Why was the carry flag set here?
I was wondering if anyone can give me some site with lots of practice with these flags, especially the carry and overflow flag.
Anyways my question is this.
I'm looking at lecture notes and I see for a 5-bit comparisons
Cmp $12, $6 becomes
00110 - 01100 which can be changed into
00110
+10100
-------
11010
The Carry Flag CF = 1 and Overflow Flag OF = 0
Cmp $-6, $-12 is 10100 - 11010 which becomes
10100
+00110
-------
11010
CF =1 , Overflow Flag OF = 0
I believe I understand Overflow flag was set to 0 because these small number subtraction (or addition, depending on how you look at it) results in small numbers that never surpassed 2^5 range of numbers.

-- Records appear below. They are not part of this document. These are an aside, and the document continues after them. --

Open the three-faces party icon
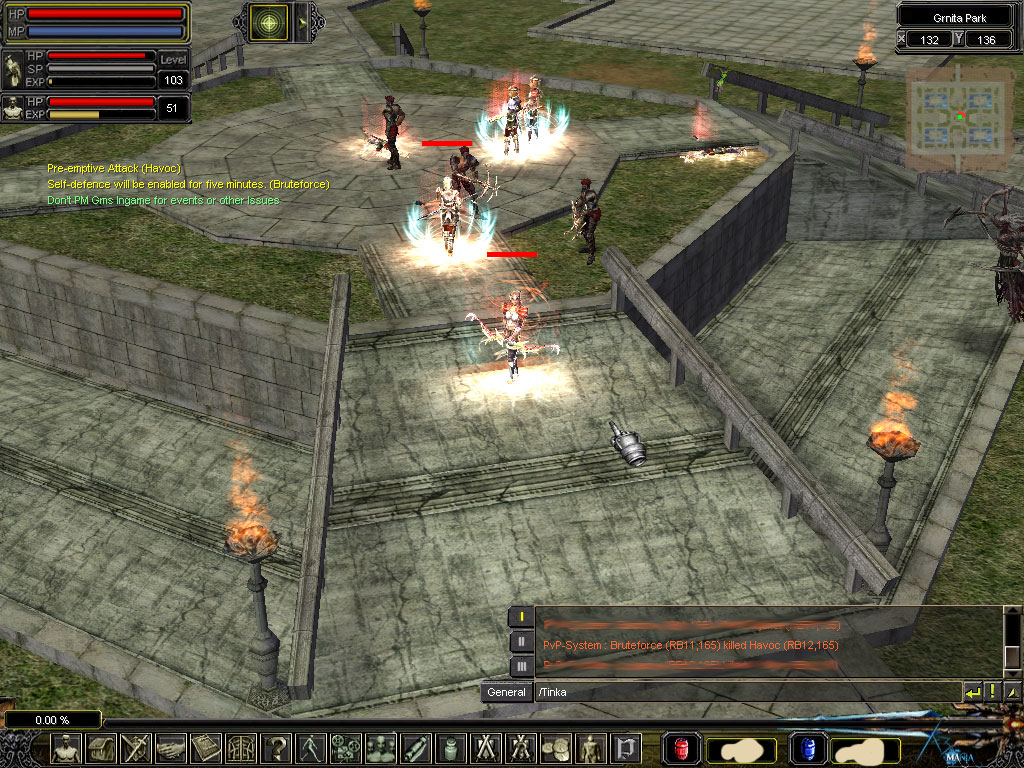[379, 749]
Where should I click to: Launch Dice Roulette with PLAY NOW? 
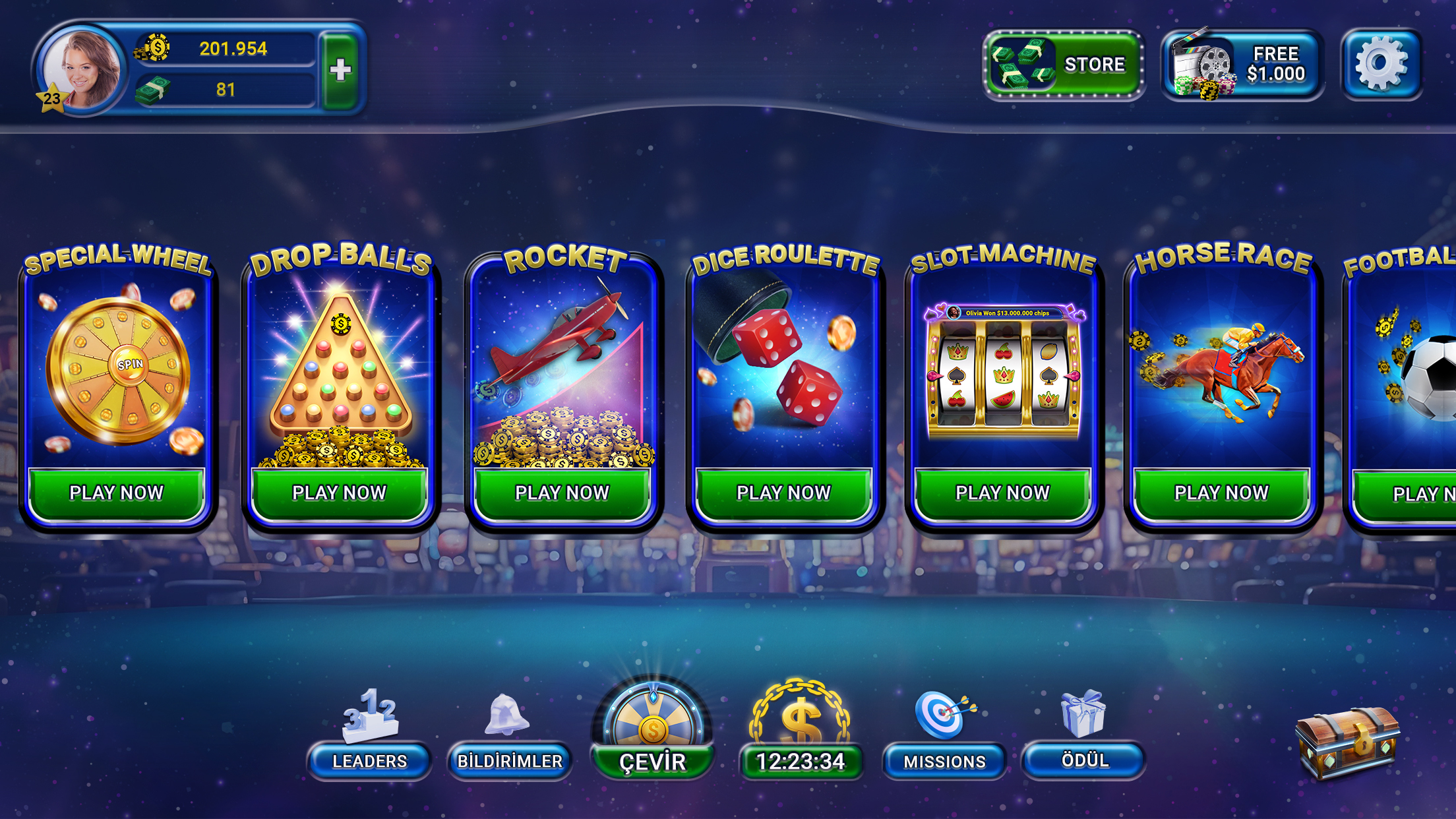[783, 491]
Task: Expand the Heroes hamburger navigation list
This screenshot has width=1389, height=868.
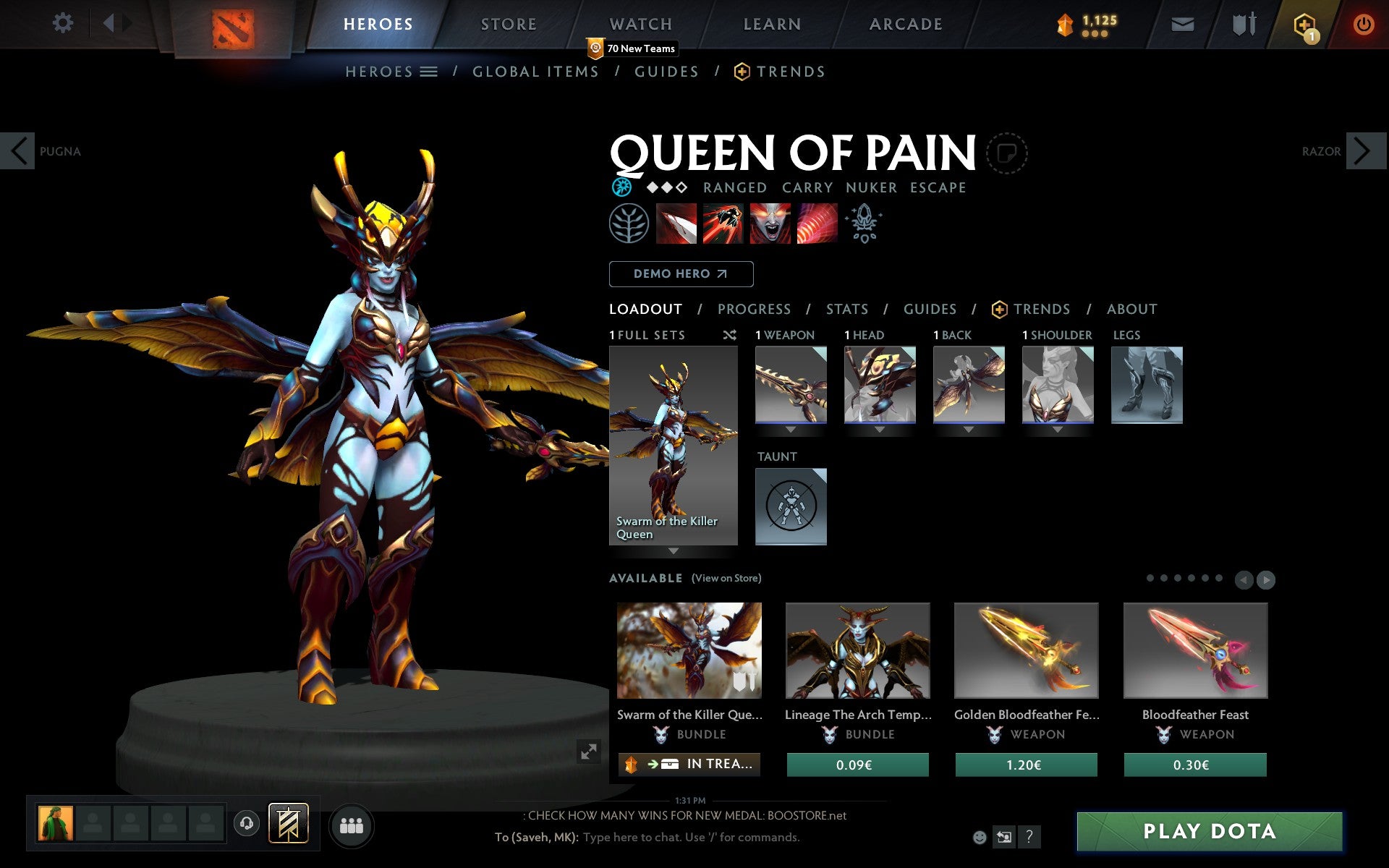Action: [429, 72]
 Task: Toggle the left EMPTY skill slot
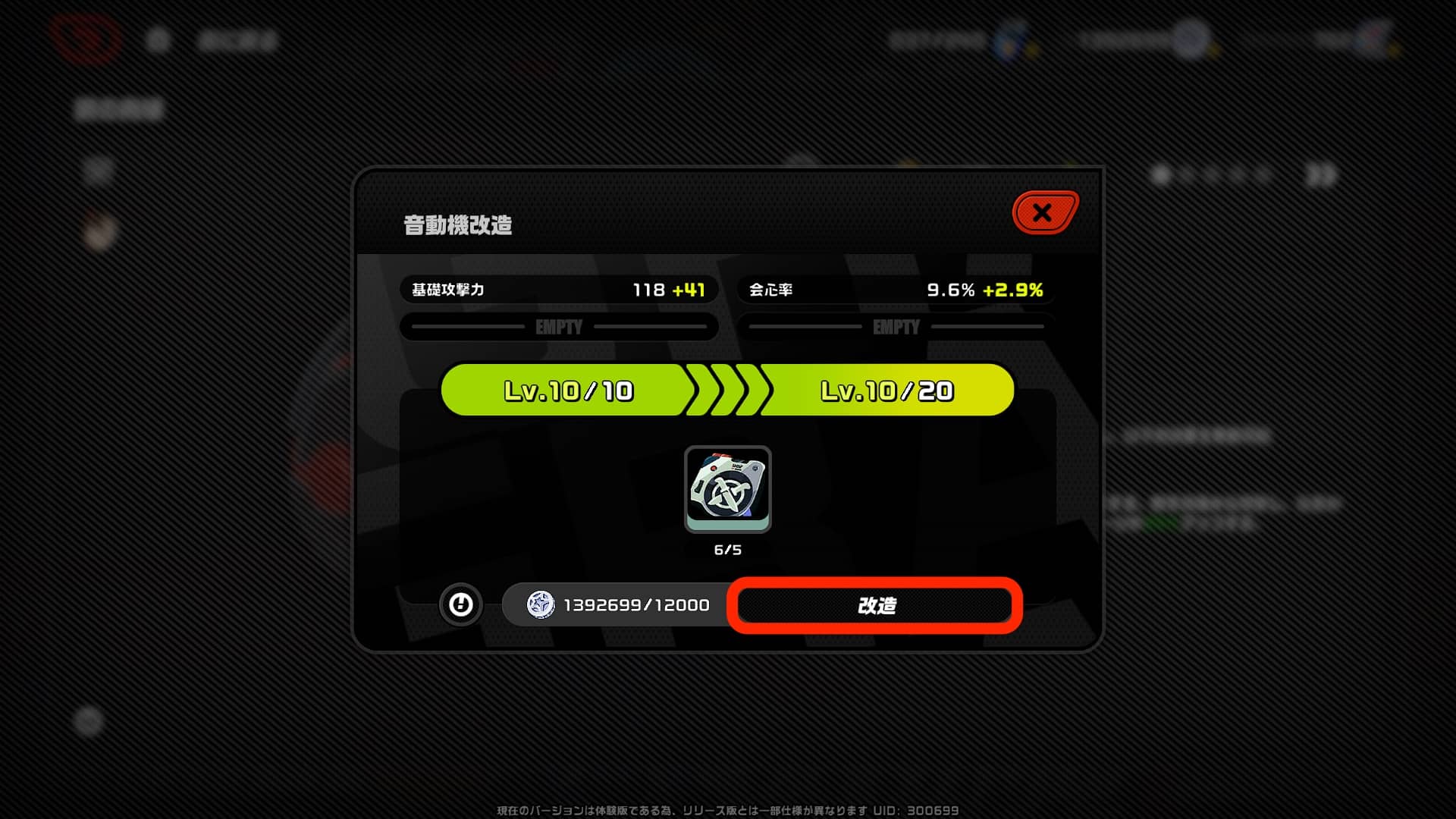point(560,327)
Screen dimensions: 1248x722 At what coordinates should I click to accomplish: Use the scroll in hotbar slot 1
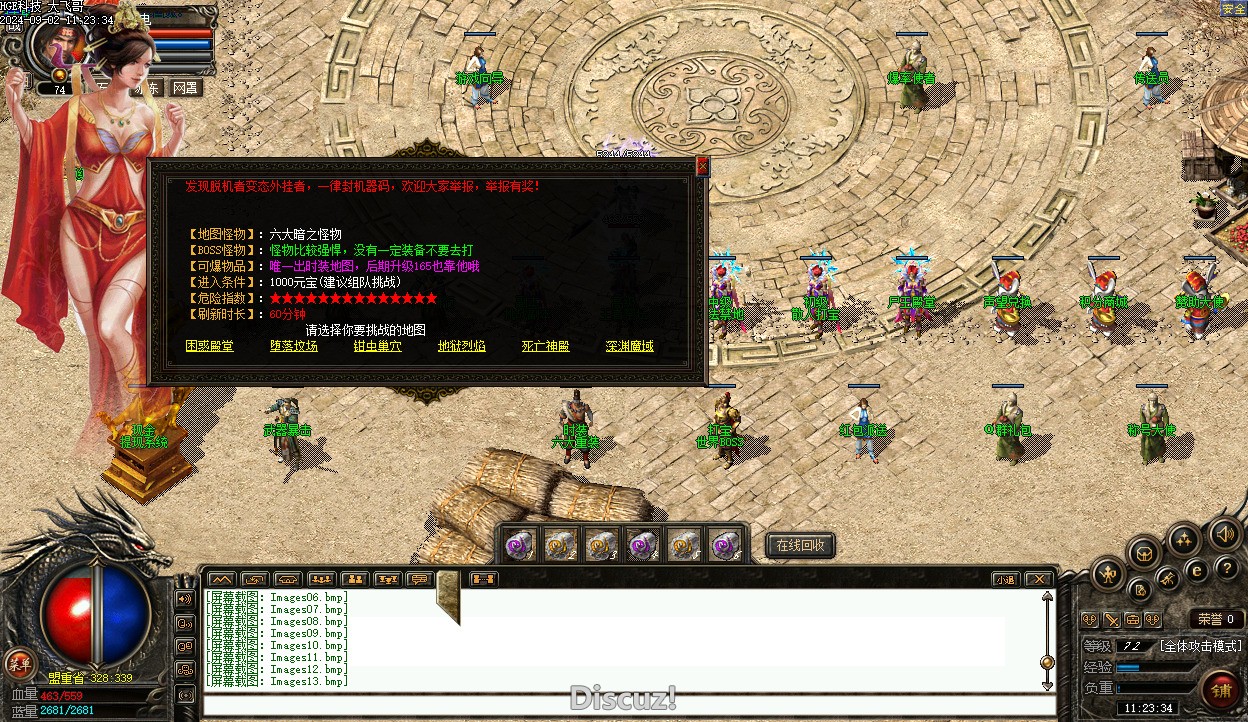point(517,545)
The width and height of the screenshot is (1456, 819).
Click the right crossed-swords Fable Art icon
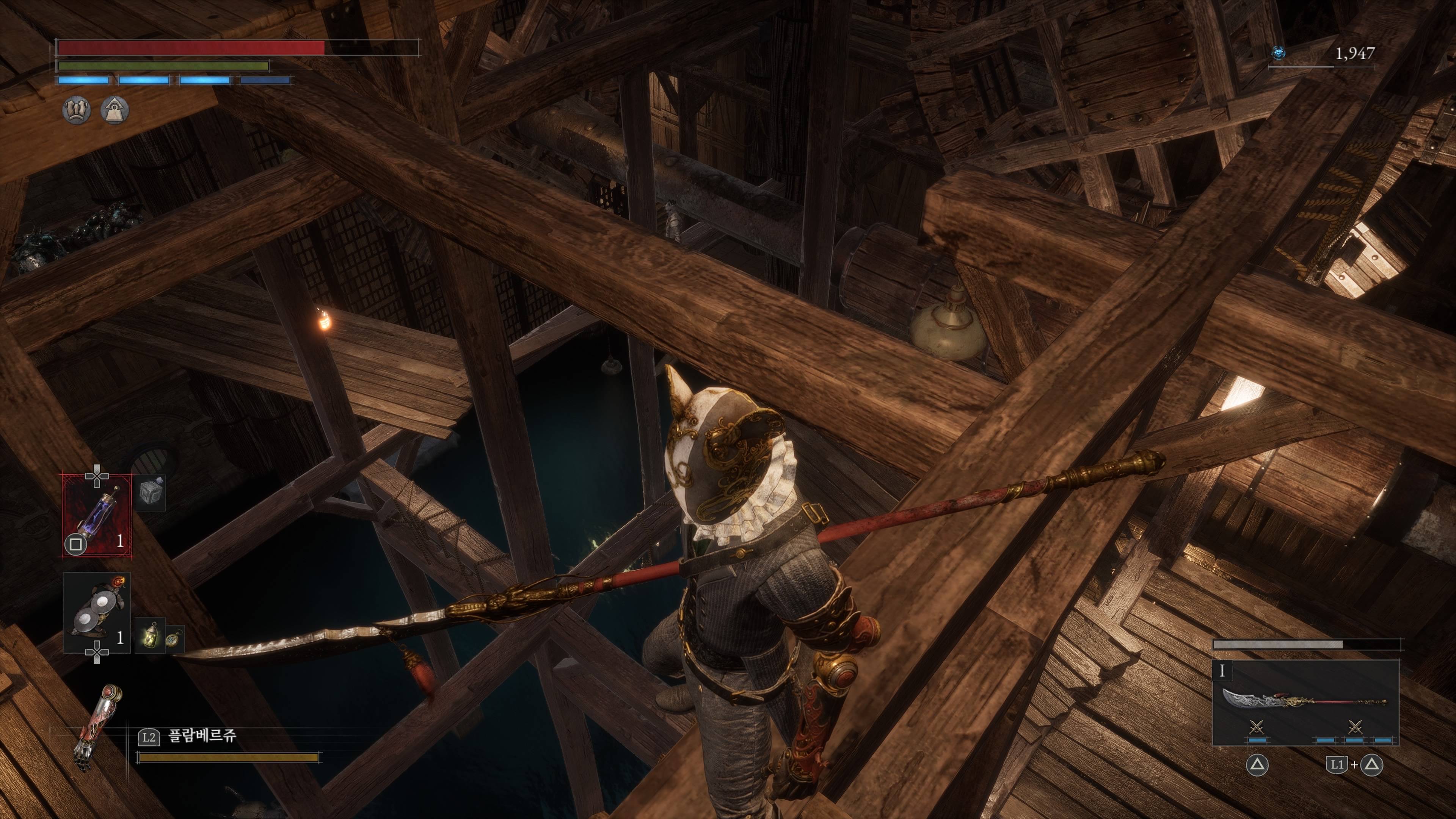tap(1355, 727)
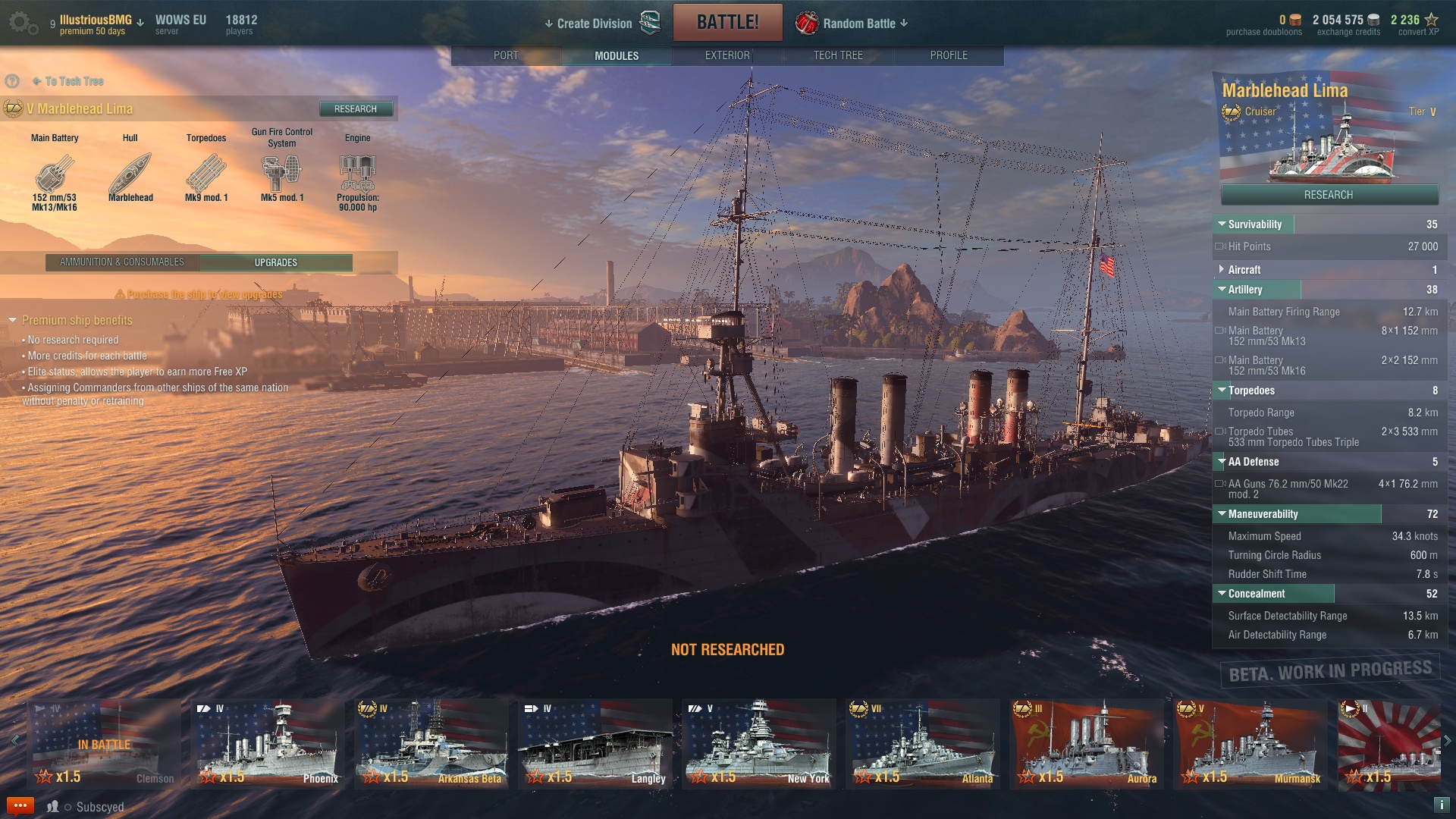
Task: Open the Ammunition & Consumables tab
Action: (x=122, y=262)
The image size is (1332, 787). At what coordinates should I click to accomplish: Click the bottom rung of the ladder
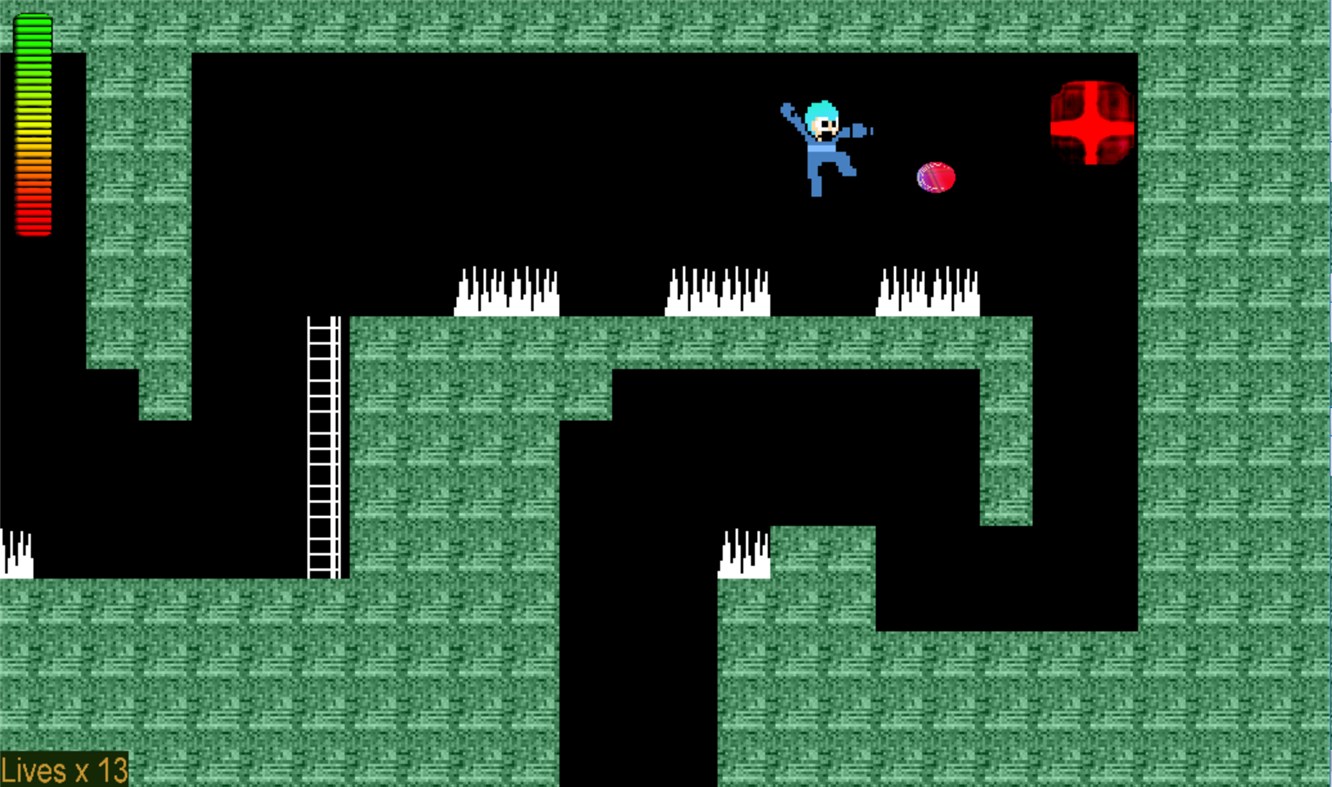pyautogui.click(x=323, y=568)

What about the carry? I thought it meant the last bit had a 1 carried over from the last column/bit, then that's a carry flag right?
What I mean is if it was something like
1 (carried over from last column)
1100......(random binary for the rest ...)
+ 0100......
-------------
That's how a carry flag would be set right? The 1 came from 1+1 at the 2nd from the left column.
In my two examples, these are no 1's on top of the leftmost column.
What's going on?
Thanks.
How subtract is performed internally doesn't matter, but note that some processors include actual subtract hardware. The issue is that subtract means just that, subtract, not negate the second number and add. For X86, the carry flag is a "borrow" indicator, treating the numbers as unsigned numbers, so 6 - 12 results in a "borrow". The overflow flag treats the numbers as signed, and 6 - 12 = -6, so there wasn't an overflow.